I loved X-stitch back in the day also. I only worked on Aida and they were more simple designs. My Aunt did more elaborate designs and I always wanted to make one but work got in the way. I got up at 3:30 so I could be ready to board a train to my job 50 miles away, work 8 hours, wait 1/2 hr for the next train home which got me there about 7 pm unless the train derailed which meant it was about 9 pm. After 20 years I retired and I got into quilting. But then I came across a picture of a Mermaid by Nora Corbett-one of those elaborate designs using 2 strands over 2 squares of evenweave fabric. I'm looking for a good frame before I start. I did have cataract surgery after I retired-I was about 53 or 54. I'm no longer near sighted & wear bifocals. I can't see up close now-it's all a blur but I put on some magnifying glasses (2.5 strength) over my nose in front of my bifocals. Viola-I can see those little squares and up close. I have a floor lamp that I put a LED light bulb in so it's nice and bright and doesn't get hot like the "daylight" bulb it came with. It also has a big magnifying glass but it doesn't reach over far enough thus the idea of magnifying glasses. I hope these 2 ideas for light and seeing better helps. It works for me.

Evie H said...

Oh, my! Your husband's work is beautiful. I love the finishes of cross-stitch, but hate the tediousness (is that a word?).

Pauline Perry said...

I am so glad that you managed to complete the fan cross stitch kit - it is beautiful and I appreciate your message not to procrastinate. Your husbands work is beautiful and hopefully he will return to cross stitch and enjoy it once again. I enjoy everything you make Val and I look forward to your posts.
perry94022 at hotmail dot com

Pieta Laker-Ratcliff said...

Beautiful pieces and I can agree that it would be hard to part with them. My father took up tapestry when he was confined to hospital with malaria after spending some time in New Guinea.
I still have one piece that wasn't finished and your post has inspired me to get it out and finish it.

Little Penpen said...

Such beautiful cross stitch work! I used to cross stitch but never did anything with so much detail like he did. I enjoyed making samplers. My eyes don't enjoy it like they used to either!

Nanna Chel said...

Wow Val, such beautiful work your hubby has done. I used to do cross stitch back in the day but it would be too hard on my eyes now unfortunately. Years ago it wasn't a problem at all :-(

Veronica Wylie said...

Val, I take comfort in knowing I'm not the only one who leaves unfinished projects for so long! Glad you were able to beat that phobia once and for all 😃 2 Tim 1:7

Gina E. said...

Ha ha Val, I think all your readers must be around the same age group! I too used to do a lot of embroidery and cross stitch, but it wasn't my eyes that slowed me down, it was the pain of arthritis in my hands which sent me in the direction of patchwork and quilting on the sewing machine. Your hubby's work is exquisite; I have also known men to do stunning tapestry and cross stitch so it doesn't surprise me to see what your husband has done, but I have to admit to being envious of the high standards and complex patterns, none of which I could ever achieve!
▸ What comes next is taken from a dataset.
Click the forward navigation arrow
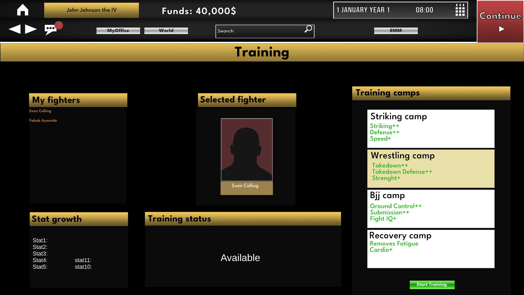 click(31, 29)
Tamara Bain, Canada said...

Val, I still do cross stitch from time to time - the last two were to continue the tradition I started by making cross stitch birth announcements when my nieces were born. These last two were great-nieces and no, we don't have any nephews. None of my pieces can hold a candle to the beautiful work your husband has done. Men can be very gifted crafters. The best aran knitter I ever knew was a man. While I am rambling I want to take a moment and thank you so much for your quilt patterns. I, and now a friend I introduced to you, are making this year's God's wardrobe. I had to make myself a hanger for the last one. God bless you and your hubby.

Anonymous said...

Wow, I'm so impressed with his work, and that fan is especially beautiful. How great that you two can share a love of stitching.